Awards and highlights
- Consensus All-American (1958); 2× First-team All-SEC (1957, 1958);

= George Deiderich =

American football player (1936–1999)

George R. Deiderich (March 19, 1936 – July 2, 1999), nicknamed Lulu Deiderich, was an American football player who was a consensus All-American guard for the Vanderbilt Commodores football team of Vanderbilt University. Afterward, Deiderich played professionally for three seasons in the Canadian Football League (CFL).

Deiderich was born in Pittsburgh, Pennsylvania. He attended Valley Forge Military Academy in Wayne, Pennsylvania, where he played for the Valley Forge Cadets high school football team.

Deiderich enrolled at Vanderbilt University in Nashville, Tennessee in 1955, where he played for coach Arthur Guepe's Vanderbilt Commodores football team from 1956 to 1958. He was a two-year starter at guard for the Commodores, and the team compiled a three-year win-loss-tie record of 15–10–5 during his college career.
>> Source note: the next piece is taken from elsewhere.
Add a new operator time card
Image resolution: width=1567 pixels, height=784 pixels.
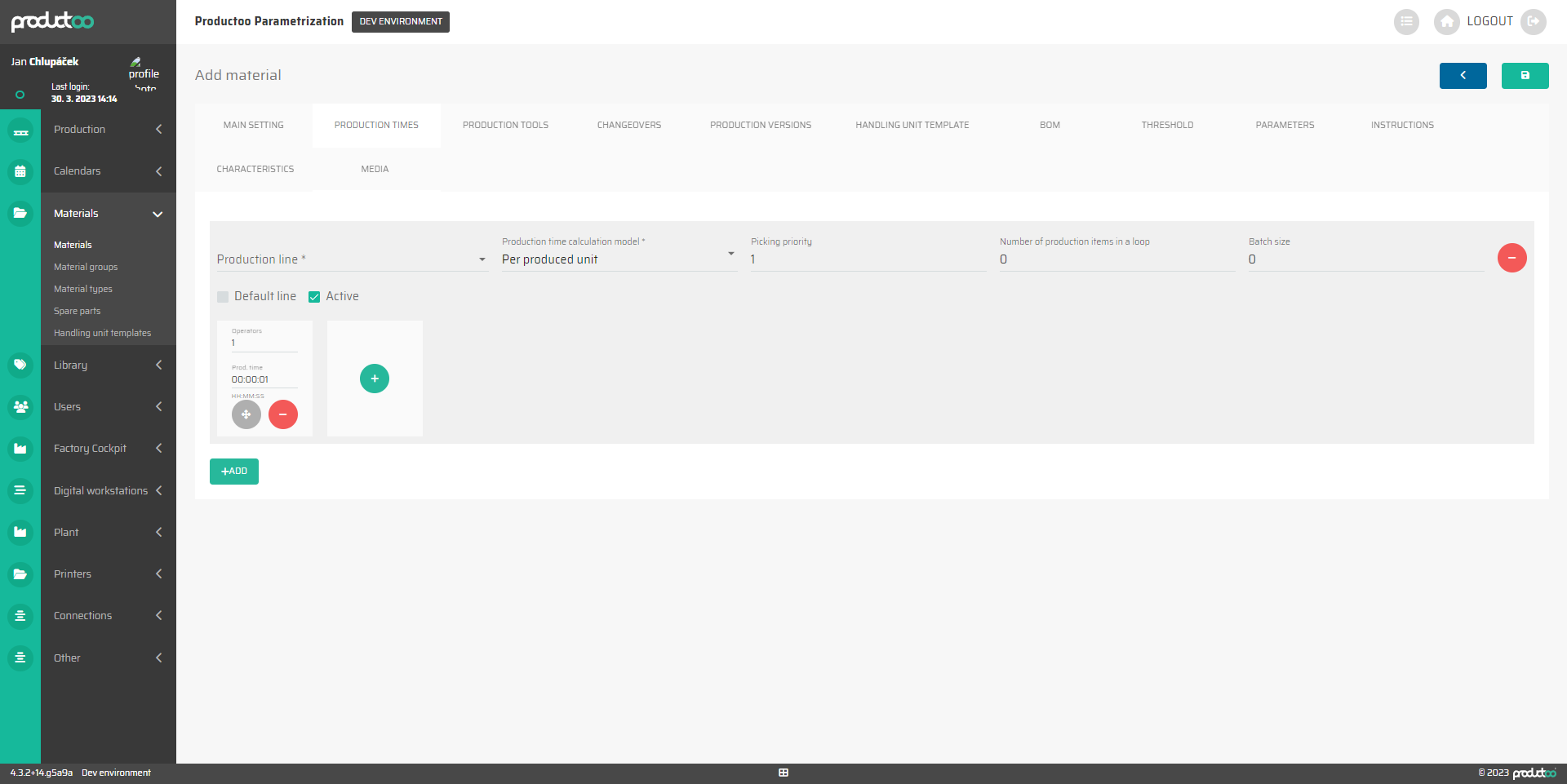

He was a first-team All-Southeastern Conference selection in 1957 and 1958, and was recognized as a consensus first-team All-American in 1958, when he received first-team honors from the Associated Press (AP), America Football Coaches Association (AFCA), Football Writers Association of America (FWAA), and Look magazine, and second-team honors from United Press International (UPI).

After his college career, Deiderich was chosen by the Los Angeles Rams of the National Football League (NFL) in 23rd round, with the 272nd overall pick, of the 1959 NFL draft. Instead, however, he chose to sign with the Montreal Alouettes of the Canadian Football League, and he played two and a half seasons for the Alouettes from to . Memorably, he had a 52-yard interception return for a touchdown while playing defense for the Alouettes in 1960. He finished his CFL pro career with the Ottawa Rough Riders during the second half of the 1961 CFL season. During his three-season CFL career, Deiderich appeared in 19 regular season games.

Deiderich died in 1999 in Gallatin, Tennessee; he was 63 years old.